AS – Acredito que com um bom e dedicado advogado eu conseguirei sim. A única barreira é conseguir um apelo. A lei aqui é montada de um jeito que se torna quase impossível apelar. Eu decidi fazer, num futuro bem próximo, uma pressão através da mídia. É por isso que o apoio de veículos de comunicação de massa como os jornais, a internet e a televisão será muito importante.
P – Como você está sendo tratado na detenção?
AS – No estabelecimento em que me encontro hoje sou bem tratado. Eu trabalho aqui no Departamento de Educação como auxiliar da professora de inglês. Tenho muitos privilégios, muitos dos oficiais e superiores me conhecem e me tratam muitíssimo bem. Alguns deles fazem comentários do tipo “O que uma pessoa como você está fazendo num lugar desses?” ou “Você é definitivamente mais um caso de falha da justiça!”. Eu tenho uma cela única com TV, banheiro com chuveiro e um telefone só para fazer ligação para fora. Eu não recebo ligações. Eu coloco crédito e ligo somente para telefones autorizados.

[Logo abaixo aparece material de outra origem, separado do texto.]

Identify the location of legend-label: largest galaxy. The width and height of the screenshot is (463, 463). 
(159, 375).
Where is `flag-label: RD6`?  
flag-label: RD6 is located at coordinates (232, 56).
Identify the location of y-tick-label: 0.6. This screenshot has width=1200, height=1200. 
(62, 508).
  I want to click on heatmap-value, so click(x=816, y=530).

P – Qual é a sua rotina diária? O que costuma fazer para passar o tempo?
AS – Como citei antes, eu trabalho aqui em período integral. Saio às 8h15min, volto para almoçar ao meio-dia, retorno ao trabalho às 13h15min e termino às 17h. Eu leio muito, recebo jornais, revistas e sempre vejo noticiários, documentários na TV, escrevo muito, anoto o que ocorre e como foi meu dia, faço ginástica, pois aqui tem academia. Eu também socializo com os oficiais com quem me dou bem e, ao contrário do que muitas pessoas julgam, na prisão existem todos os tipo de indivíduos. Aqui também têm pessoas com quem me dou bem.
Aos sábados tem missa católica e aos domingos tem culto da igreja anglicana ou pentecostal. Eu não sou católico, fui criado na igreja batista, mas me dou muito bem com o padre da igreja católica e gosto de frequentar a missa dele. Na minha opinião, a coisa mais importante é ter Jesus no coração. A religião é secundária. É muito importante também, mas Deus é um só.

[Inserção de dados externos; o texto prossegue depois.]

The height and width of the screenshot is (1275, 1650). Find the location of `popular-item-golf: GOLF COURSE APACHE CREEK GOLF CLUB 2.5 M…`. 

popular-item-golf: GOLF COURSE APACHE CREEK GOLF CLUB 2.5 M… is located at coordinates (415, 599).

P – Como era sua vida na Inglaterra antes de ser preso?
AS – Eu trabalhava já há 12 anos como comissário de bordo na British Airways. Eu fazia voos intercontinentais em Jumbos 747 ou 777. Quando viajava ficava fora vários dias. Retornava muito cansado. Tinha geralmente 2 ou 3 dias em casa para fazer minhas coisas, depois viajava novamente. Quem me conhece sabe que eu não tinha sábado, domingo, feriado, Natal, Ano Novo ou aniversário, porque eu trabalhava em voos escalados. Dependendo de onde eu viajava, eu comprava artigos para outras pessoas e cobrava um pouco a mais. Era como um segundo salário para mim, pois era um dos benefícios do meu trabalho. Minha vida não era de luxo. Eu pagava a prestação do meu apartamento, que era alta, mas dava para pagar. Tinha dívidas, mas devagar, devagar, eu estava pagando tudo muito direitinho.
P – Como você imagina que será sua vida quando sair da prisão?

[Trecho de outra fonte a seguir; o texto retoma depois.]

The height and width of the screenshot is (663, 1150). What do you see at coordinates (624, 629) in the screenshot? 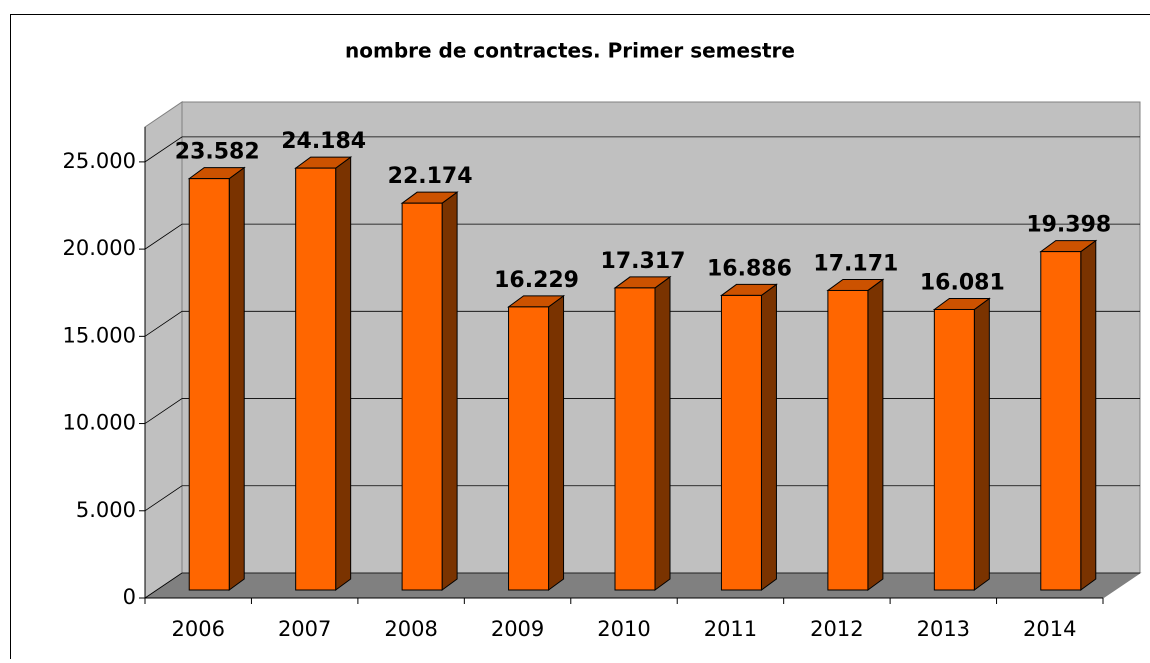
I see `x-tick-label: 2010` at bounding box center [624, 629].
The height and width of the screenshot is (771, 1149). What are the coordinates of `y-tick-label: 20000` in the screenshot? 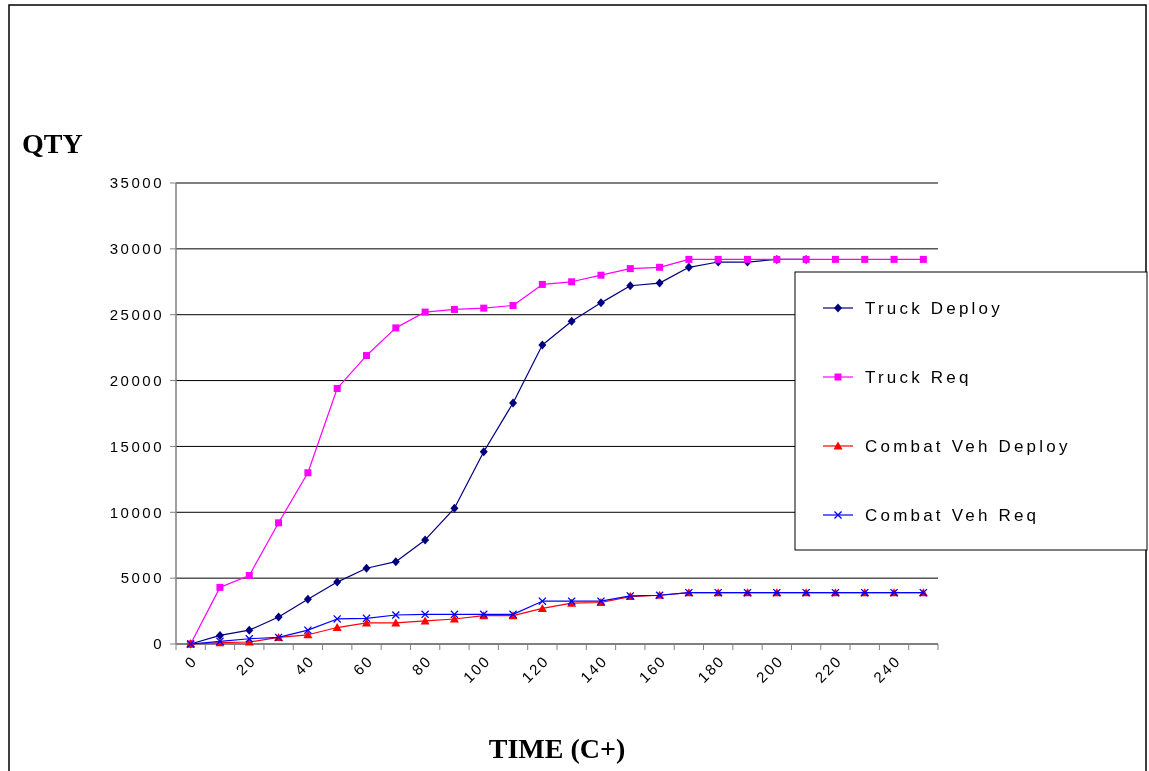 It's located at (136, 380).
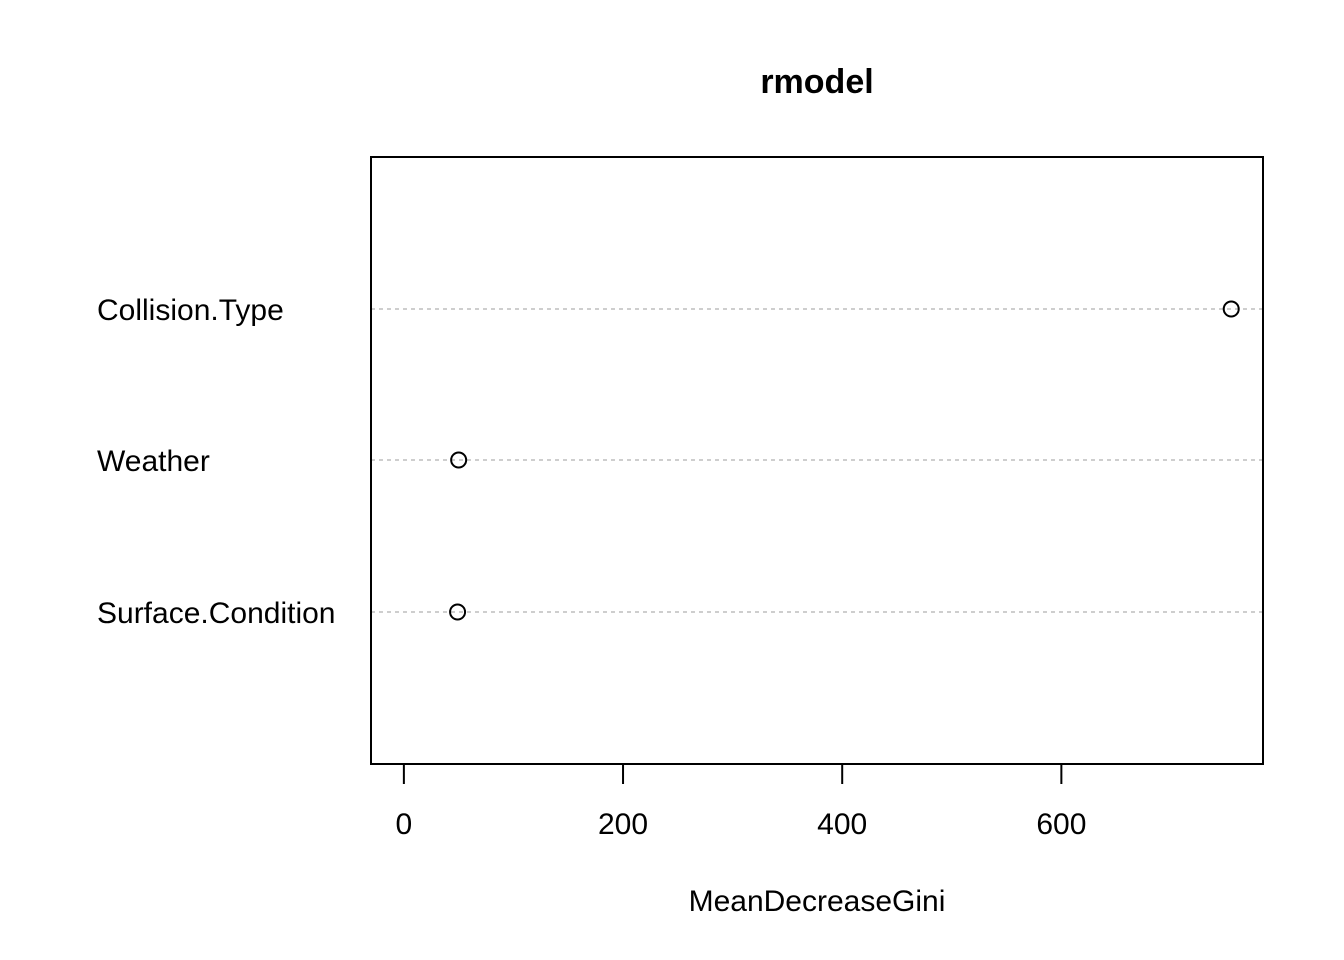 The image size is (1344, 960). What do you see at coordinates (818, 902) in the screenshot?
I see `x-axis-label: MeanDecreaseGini` at bounding box center [818, 902].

AS – Como a minha família já sabe, eu decidi que quando esse pesadelo acabar eu retornarei de vez para o Brasil. Sinto muita falta de minha família e devo confessar que não aguento mais frio, quero calor. Sinto falta do calor humano do nosso povo, da nossa cultura. Estou também fazendo um curso superior a distância. Quero sair daqui com maior preparação acadêmica
P- Qual o seu sentimento em relação a isso tudo que está acontecendo com você?
AS – Hoje eu estou mais calmo com essa situação toda. Talvez seja difícil transmitir meus sentimentos aqui, mas Deus escreve certo por linhas tortas. Eu vou, com certeza, sair dessa situação como um ser humano melhor, mais forte e mais experiente.